Birleşen ….Asliye Ticaret Mahkemesi … esas sayılı dosyasında davalı … Sigorta AŞ vekili cevap dilekçesinde özetle; Dava dilekçesinde bahsi geçen 29/10/2015 tarihli kazaya karıştığı belirtilen, … plakalı aracın müvekkili şirkete 12/02/2015-2016 tarihleri arasında geçerli olmak üzere Motorlu Araçlar Zorunlu Mali Sorumluluk (Trafik) Poliçesi ile sigortalı olduğunu, poliçede teminat limitinin kişi başı 290.000 TL olduğunu, Başvuruya konu kaza sebebiyle davacının müvekkili sigorta şirketine başvuru yaptığını, açılan hasar dosyası altında 04/01/2016 tarihinde 66,562.30 TL ve 07/02/2017 tarihinde 64.500 TL ödeme yapıldığını, kalan teminat limitinin 99.454,67 TL olduğunu, Hasar aşamasından yapılan ödemenin, poliçe tanzim tarihi itibariyle amir Genel Şartlar’a uygun olarak hesaplandığını, bakiye tazminatın söz konusu olmadığını, yapılan ödeme ile müvekkilinin sorumluluğunun sona erdiğini, davacının söz konusu talebinin reddi gerektiğini, kabul anlamına gelmemekle birlikte eğer herhangi bir tazminat sorumluluğu doğacak ise, ödeme tarihinden itibaren faiz güncellemesi yapılarak söz konusu ödemenin tazminattan mahsup edilmesi gerektiğini, müvekkilinin sigortalının kusurlu olması halinde kusurunun söz konusu olacağını, kusur tespiti için dosyanın Adli Tıp Kurumu Trafik İhtisas Dairesi’ne gönderilmesini talep ettiklerini, tazminatın aktüer bilirkişilerce azami poliçe limitleri ve aktüeryal kurallar gözetilerek yapılması gerektiğini, müteveffanın eşi dışında kalan davacıların destekten çıkmış olmaları nedeniyle destekten yoksun kalma tazminatına hak kazanamayacaklarını, müteveffanın karşı araçta yolcu olduğunu, kaza tespit tutanağından davacının emniyet kemeri kullanmadığının tespit edildiğini, uyuşmazlık tamamen “haksız fiil”den kaynaklandığından kanuni faiz uygulanması gerektiğini, avans faizi talebinin reddi gerektiğini, müvekkilinin dava açılmasına sebebiyet vermesi söz konusu olmadığından; faiz, yargılama gideri ve vekalet ücretinden de sorumlu olmayacağının kabulü gerektiğini, açıklanan nedenlerle davanın reddine, dosyada kusur tespiti yapılmasına, Müterafik kusur indirimi yapılmasına, yasal faize hükmedilmesine, yargılama masrafları ve vekalet ücretinin karşı tarafa yükletilmesine karar verilmesini talep etmiştir.
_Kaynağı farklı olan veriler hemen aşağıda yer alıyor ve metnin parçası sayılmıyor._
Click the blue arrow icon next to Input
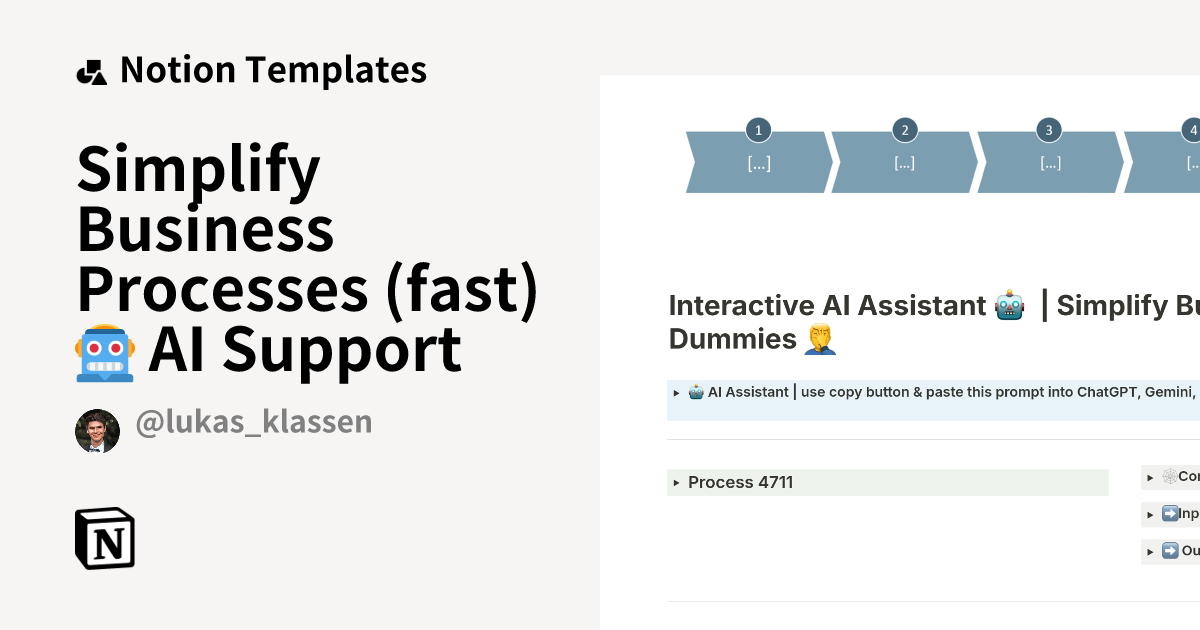Image resolution: width=1200 pixels, height=630 pixels. tap(1170, 514)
Birleşen ….Asliye Ticaret Mahkemesi … esas sayılı dosyası yönünden 27/01/2021 tarihinde ön inceleme duruşması yapılmıştır.
Asıl davanın; 29.10.2015 tarihinde gerçekleşen trafik kazası neticesinde …’nin vefat etmesi nedeniyle müteveffanın desteğinden yoksun kalınmasına ilişkin maddi ve manevi tazminat davası olduğu anlaşıldı.
Birleşen ….Asliye Ticaret Mahkemesi … esas sayılı davanın; mahkememizin 2016/535 Esas sayılı dosyasında ıslah yapıldıktan sonra alınan bilirkişi raporu ile belirlenen tazminat miktarlarında bakiye tutara ilişkin ek dava niteliğinde tazminat davası olduğu anlaşıldı.
Birleşen ….Asliye Ticaret Mahkemesi … esas sayılı davanın; mahkememizin 2016/535 Esas sayılı dosyasında ıslah yapıldıktan sonra alınan bilirkişi raporu ile belirlenen tazminat miktarlarında bakiye tutara ilişkin açılan ek dava niteliğinde tazminat davası olduğu anlaşıldı.
Mahkememizce davacılar ile gerçek kişi davalıların sosyal ve ekonomik durum araştırmasının yapılması için kolluğa müzekkere yazılmış ve SED araştırmasına ilişkin tutanaklar dosyamız arasına alınmış, davalı sigorta şirketlerinden poliçe ve hasar dosyaları ile ödemeye dair belgeler celp edilerek dosyamız arasına alınmış, vefat eden … ilişkin mirasçılık belgesinin sunulduğu ve davacıların mirasçı oldukları görülmüş, … Ağır Ceza Mahkemesinin … esas sayılı dosyası celp edilerek dosyamız arasına alınmıştır.
13/02/2018 tarihli Adli Tıp Kurumu İhtisas Dairesinin raporunda özetle; Maktul …’nin park halindeki aracın yanında bulunduğu sırada kazanın meydana geldiği kabulünde; davalı sürücü …’nın %80(Yüzde Seksen) oranında kusurlu olduğu, sürücü … ‘ın %10 (Yüzde On) oranında kusurlu olduğu, maktul …’nin %10 (Yüzde On) oranında kusurlu olduğu, maktul …’nin araç içerisinde yolcu durumunda bulunduğu sırada kazanın meydana geldiği kabulünde ; davalı sürücü …’nın %90 (Yüzde Doksan) oranında kusurlu olduğu, sürücü …’ ın %10 (Yüzde On) oranında kusurlu olduğu, maktul …’nin kusursuz olduğunu, tespit ve rapor edilmiştir.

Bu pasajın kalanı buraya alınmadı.